(Given request) Write out the material below again, swapping "magnifier" for "magnifying glass" wherever it occurs and leaving everything else unchanged.

::::::::

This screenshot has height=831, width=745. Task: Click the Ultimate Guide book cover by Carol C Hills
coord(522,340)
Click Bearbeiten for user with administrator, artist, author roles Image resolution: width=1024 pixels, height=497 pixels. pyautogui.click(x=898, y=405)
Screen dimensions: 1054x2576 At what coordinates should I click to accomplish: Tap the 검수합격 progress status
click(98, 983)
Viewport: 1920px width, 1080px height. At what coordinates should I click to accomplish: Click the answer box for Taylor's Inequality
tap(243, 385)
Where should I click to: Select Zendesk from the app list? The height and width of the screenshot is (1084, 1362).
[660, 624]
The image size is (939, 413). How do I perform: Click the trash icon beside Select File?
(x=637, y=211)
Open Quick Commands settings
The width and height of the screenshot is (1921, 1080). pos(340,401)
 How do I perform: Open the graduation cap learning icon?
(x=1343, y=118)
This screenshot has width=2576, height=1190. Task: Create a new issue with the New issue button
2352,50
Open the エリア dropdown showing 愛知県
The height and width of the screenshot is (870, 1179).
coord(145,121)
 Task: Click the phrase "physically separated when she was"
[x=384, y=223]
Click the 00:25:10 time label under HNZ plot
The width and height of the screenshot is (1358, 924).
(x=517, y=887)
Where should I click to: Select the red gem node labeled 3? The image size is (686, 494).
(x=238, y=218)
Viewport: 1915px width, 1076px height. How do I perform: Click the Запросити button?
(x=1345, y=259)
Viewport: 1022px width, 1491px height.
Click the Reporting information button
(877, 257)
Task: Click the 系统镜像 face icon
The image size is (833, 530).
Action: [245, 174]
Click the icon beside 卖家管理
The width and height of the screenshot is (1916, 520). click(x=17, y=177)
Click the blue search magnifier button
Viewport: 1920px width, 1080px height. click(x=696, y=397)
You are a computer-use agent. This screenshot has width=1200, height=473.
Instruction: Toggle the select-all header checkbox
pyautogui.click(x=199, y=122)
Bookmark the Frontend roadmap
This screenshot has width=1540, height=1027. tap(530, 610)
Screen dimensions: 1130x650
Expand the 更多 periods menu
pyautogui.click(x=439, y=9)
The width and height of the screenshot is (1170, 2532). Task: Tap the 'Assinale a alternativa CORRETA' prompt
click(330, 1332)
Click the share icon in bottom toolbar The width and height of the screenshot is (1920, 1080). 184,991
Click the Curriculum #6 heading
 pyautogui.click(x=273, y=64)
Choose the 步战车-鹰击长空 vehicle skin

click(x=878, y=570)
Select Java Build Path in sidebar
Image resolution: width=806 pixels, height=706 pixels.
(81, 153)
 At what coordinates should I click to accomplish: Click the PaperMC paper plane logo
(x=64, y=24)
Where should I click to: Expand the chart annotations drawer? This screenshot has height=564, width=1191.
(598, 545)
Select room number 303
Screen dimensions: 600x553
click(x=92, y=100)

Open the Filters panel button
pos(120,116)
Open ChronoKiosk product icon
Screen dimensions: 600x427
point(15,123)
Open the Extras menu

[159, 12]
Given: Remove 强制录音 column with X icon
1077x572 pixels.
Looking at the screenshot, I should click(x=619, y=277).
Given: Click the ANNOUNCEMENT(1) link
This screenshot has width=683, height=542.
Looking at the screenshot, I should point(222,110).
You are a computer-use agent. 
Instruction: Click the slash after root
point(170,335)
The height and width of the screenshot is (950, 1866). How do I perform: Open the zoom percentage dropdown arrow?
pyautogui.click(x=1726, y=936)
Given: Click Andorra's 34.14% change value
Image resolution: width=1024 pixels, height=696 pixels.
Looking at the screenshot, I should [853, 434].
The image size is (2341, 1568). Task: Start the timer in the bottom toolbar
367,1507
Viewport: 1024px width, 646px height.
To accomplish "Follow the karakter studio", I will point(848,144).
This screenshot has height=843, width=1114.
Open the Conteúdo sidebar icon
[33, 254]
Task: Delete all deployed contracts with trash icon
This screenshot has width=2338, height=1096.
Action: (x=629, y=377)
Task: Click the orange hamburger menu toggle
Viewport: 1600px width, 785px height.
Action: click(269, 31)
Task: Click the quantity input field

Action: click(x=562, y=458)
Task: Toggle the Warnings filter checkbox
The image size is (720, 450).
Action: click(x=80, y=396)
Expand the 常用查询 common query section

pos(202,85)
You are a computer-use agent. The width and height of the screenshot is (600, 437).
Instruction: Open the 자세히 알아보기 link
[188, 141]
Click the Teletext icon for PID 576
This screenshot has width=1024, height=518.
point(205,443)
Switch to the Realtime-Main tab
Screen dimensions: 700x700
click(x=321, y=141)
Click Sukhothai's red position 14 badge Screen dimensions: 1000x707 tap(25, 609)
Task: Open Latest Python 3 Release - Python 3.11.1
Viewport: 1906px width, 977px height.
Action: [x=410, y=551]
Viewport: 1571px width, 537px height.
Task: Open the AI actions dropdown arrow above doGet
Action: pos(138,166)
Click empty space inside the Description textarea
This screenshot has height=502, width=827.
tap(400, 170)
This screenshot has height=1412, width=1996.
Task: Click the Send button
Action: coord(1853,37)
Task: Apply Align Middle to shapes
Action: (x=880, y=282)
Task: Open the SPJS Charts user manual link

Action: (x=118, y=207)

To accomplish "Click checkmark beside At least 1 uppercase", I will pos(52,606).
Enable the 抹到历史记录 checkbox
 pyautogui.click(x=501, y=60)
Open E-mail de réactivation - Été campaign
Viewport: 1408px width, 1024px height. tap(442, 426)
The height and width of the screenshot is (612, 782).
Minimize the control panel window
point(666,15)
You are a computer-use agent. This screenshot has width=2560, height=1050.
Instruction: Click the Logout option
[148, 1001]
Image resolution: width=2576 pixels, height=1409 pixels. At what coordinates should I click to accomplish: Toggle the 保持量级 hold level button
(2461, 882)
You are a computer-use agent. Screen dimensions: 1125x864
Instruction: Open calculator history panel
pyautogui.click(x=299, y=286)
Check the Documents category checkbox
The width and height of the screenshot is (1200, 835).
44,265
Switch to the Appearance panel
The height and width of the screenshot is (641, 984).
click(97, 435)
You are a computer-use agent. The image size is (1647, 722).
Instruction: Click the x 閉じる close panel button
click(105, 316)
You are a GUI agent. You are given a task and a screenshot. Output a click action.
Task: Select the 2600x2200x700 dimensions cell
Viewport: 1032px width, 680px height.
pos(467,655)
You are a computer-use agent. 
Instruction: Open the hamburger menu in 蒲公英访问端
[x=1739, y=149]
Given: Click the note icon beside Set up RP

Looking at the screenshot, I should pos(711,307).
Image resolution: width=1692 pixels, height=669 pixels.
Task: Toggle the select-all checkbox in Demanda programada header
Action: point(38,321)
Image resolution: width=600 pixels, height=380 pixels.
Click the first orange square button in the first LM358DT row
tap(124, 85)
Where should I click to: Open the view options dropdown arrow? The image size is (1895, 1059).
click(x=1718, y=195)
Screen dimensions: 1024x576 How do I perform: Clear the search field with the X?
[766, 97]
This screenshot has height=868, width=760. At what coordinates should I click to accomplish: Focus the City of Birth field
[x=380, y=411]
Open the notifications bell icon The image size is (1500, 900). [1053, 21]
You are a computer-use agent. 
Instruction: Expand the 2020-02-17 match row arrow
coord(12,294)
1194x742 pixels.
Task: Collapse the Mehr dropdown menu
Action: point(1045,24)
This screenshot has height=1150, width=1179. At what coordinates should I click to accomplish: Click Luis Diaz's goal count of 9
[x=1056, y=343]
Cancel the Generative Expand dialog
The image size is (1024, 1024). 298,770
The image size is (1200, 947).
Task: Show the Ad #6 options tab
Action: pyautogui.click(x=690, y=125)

::::::::

(Problem solution)
This screenshot has height=831, width=745. Task: Click the Ultimate Guide book cover by Carol C Hills
coord(522,340)
Click Bearbeiten for user with administrator, artist, author roles Image resolution: width=1024 pixels, height=497 pixels. pyautogui.click(x=898, y=405)
Screen dimensions: 1054x2576 At what coordinates should I click to accomplish: Tap the 검수합격 progress status
click(98, 983)
Viewport: 1920px width, 1080px height. At what coordinates should I click to accomplish: Click the answer box for Taylor's Inequality
tap(243, 385)
Where should I click to: Select Zendesk from the app list? The height and width of the screenshot is (1084, 1362).
[660, 624]
The image size is (939, 413). How do I perform: Click the trash icon beside Select File?
(x=637, y=211)
Open Quick Commands settings
The width and height of the screenshot is (1921, 1080). pos(340,401)
 How do I perform: Open the graduation cap learning icon?
(x=1343, y=118)
This screenshot has width=2576, height=1190. Task: Create a new issue with the New issue button
2352,50
Open the エリア dropdown showing 愛知県
The height and width of the screenshot is (870, 1179).
coord(145,121)
 Task: Click the phrase "physically separated when she was"
[x=384, y=223]
Click the 00:25:10 time label under HNZ plot
The width and height of the screenshot is (1358, 924).
(x=517, y=887)
Where should I click to: Select the red gem node labeled 3? The image size is (686, 494).
(x=238, y=218)
Viewport: 1915px width, 1076px height. How do I perform: Click the Запросити button?
(x=1345, y=259)
Viewport: 1022px width, 1491px height.
Click the Reporting information button
(877, 257)
Task: Click the 系统镜像 face icon
The image size is (833, 530).
Action: [245, 174]
Click the icon beside 卖家管理
The width and height of the screenshot is (1916, 520). click(x=17, y=177)
Click the blue search magnifying glass button
Viewport: 1920px width, 1080px height. click(x=696, y=397)
You are a computer-use agent. This screenshot has width=1200, height=473.
Instruction: Toggle the select-all header checkbox
pyautogui.click(x=199, y=122)
Bookmark the Frontend roadmap
This screenshot has width=1540, height=1027. tap(530, 610)
Screen dimensions: 1130x650
Expand the 更多 periods menu
pyautogui.click(x=439, y=9)
The width and height of the screenshot is (1170, 2532). Task: Tap the 'Assinale a alternativa CORRETA' prompt
click(330, 1332)
Click the share icon in bottom toolbar The width and height of the screenshot is (1920, 1080). 184,991
Click the Curriculum #6 heading
 pyautogui.click(x=273, y=64)
Choose the 步战车-鹰击长空 vehicle skin

click(x=878, y=570)
Select Java Build Path in sidebar
Image resolution: width=806 pixels, height=706 pixels.
(81, 153)
 At what coordinates should I click to accomplish: Click the PaperMC paper plane logo
(x=64, y=24)
Where should I click to: Expand the chart annotations drawer? This screenshot has height=564, width=1191.
(598, 545)
Select room number 303
Screen dimensions: 600x553
click(x=92, y=100)

Open the Filters panel button
pos(120,116)
Open ChronoKiosk product icon
Screen dimensions: 600x427
point(15,123)
Open the Extras menu

[159, 12]
Given: Remove 强制录音 column with X icon
1077x572 pixels.
Looking at the screenshot, I should click(x=619, y=277).
Given: Click the ANNOUNCEMENT(1) link
This screenshot has width=683, height=542.
Looking at the screenshot, I should point(222,110).
You are a computer-use agent. 
Instruction: Click the slash after root
point(170,335)
The height and width of the screenshot is (950, 1866). How do I perform: Open the zoom percentage dropdown arrow?
pyautogui.click(x=1726, y=936)
Given: Click Andorra's 34.14% change value
Image resolution: width=1024 pixels, height=696 pixels.
Looking at the screenshot, I should [853, 434].
The image size is (2341, 1568). Task: Start the timer in the bottom toolbar
367,1507
Viewport: 1024px width, 646px height.
To accomplish "Follow the karakter studio", I will point(848,144).
This screenshot has height=843, width=1114.
Open the Conteúdo sidebar icon
[33, 254]
Task: Delete all deployed contracts with trash icon
This screenshot has width=2338, height=1096.
Action: (x=629, y=377)
Task: Click the orange hamburger menu toggle
Viewport: 1600px width, 785px height.
Action: click(269, 31)
Task: Click the quantity input field

Action: click(x=562, y=458)
Task: Toggle the Warnings filter checkbox
The image size is (720, 450).
Action: click(x=80, y=396)
Expand the 常用查询 common query section

pos(202,85)
You are a computer-use agent. The width and height of the screenshot is (600, 437).
Instruction: Open the 자세히 알아보기 link
[188, 141]
Click the Teletext icon for PID 576
This screenshot has width=1024, height=518.
point(205,443)
Switch to the Realtime-Main tab
Screen dimensions: 700x700
click(x=321, y=141)
Click Sukhothai's red position 14 badge Screen dimensions: 1000x707 tap(25, 609)
Task: Open Latest Python 3 Release - Python 3.11.1
Viewport: 1906px width, 977px height.
Action: [x=410, y=551]
Viewport: 1571px width, 537px height.
Task: Open the AI actions dropdown arrow above doGet
Action: pos(138,166)
Click empty space inside the Description textarea
This screenshot has height=502, width=827.
tap(400, 170)
This screenshot has height=1412, width=1996.
Task: Click the Send button
Action: coord(1853,37)
Task: Apply Align Middle to shapes
Action: (x=880, y=282)
Task: Open the SPJS Charts user manual link

Action: (x=118, y=207)

To accomplish "Click checkmark beside At least 1 uppercase", I will pos(52,606).
Enable the 抹到历史记录 checkbox
 pyautogui.click(x=501, y=60)
Open E-mail de réactivation - Été campaign
Viewport: 1408px width, 1024px height. tap(442, 426)
The height and width of the screenshot is (612, 782).
Minimize the control panel window
point(666,15)
You are a computer-use agent. This screenshot has width=2560, height=1050.
Instruction: Click the Logout option
[148, 1001]
Image resolution: width=2576 pixels, height=1409 pixels. At what coordinates should I click to accomplish: Toggle the 保持量级 hold level button
(2461, 882)
You are a computer-use agent. Screen dimensions: 1125x864
Instruction: Open calculator history panel
pyautogui.click(x=299, y=286)
Check the Documents category checkbox
The width and height of the screenshot is (1200, 835).
44,265
Switch to the Appearance panel
The height and width of the screenshot is (641, 984).
click(97, 435)
You are a computer-use agent. The image size is (1647, 722).
Instruction: Click the x 閉じる close panel button
click(105, 316)
You are a GUI agent. You are given a task and a screenshot. Output a click action.
Task: Select the 2600x2200x700 dimensions cell
Viewport: 1032px width, 680px height.
pos(467,655)
You are a computer-use agent. 
Instruction: Open the hamburger menu in 蒲公英访问端
[x=1739, y=149]
Given: Click the note icon beside Set up RP

Looking at the screenshot, I should pos(711,307).
Image resolution: width=1692 pixels, height=669 pixels.
Task: Toggle the select-all checkbox in Demanda programada header
Action: point(38,321)
Image resolution: width=600 pixels, height=380 pixels.
Click the first orange square button in the first LM358DT row
tap(124, 85)
Where should I click to: Open the view options dropdown arrow? The image size is (1895, 1059).
click(x=1718, y=195)
Screen dimensions: 1024x576 How do I perform: Clear the search field with the X?
[766, 97]
This screenshot has height=868, width=760. At what coordinates should I click to accomplish: Focus the City of Birth field
[x=380, y=411]
Open the notifications bell icon The image size is (1500, 900). [1053, 21]
You are a computer-use agent. 
Instruction: Expand the 2020-02-17 match row arrow
coord(12,294)
1194x742 pixels.
Task: Collapse the Mehr dropdown menu
Action: point(1045,24)
This screenshot has height=1150, width=1179. At what coordinates should I click to accomplish: Click Luis Diaz's goal count of 9
[x=1056, y=343]
Cancel the Generative Expand dialog
The image size is (1024, 1024). 298,770
The image size is (1200, 947).
Task: Show the Ad #6 options tab
Action: pyautogui.click(x=690, y=125)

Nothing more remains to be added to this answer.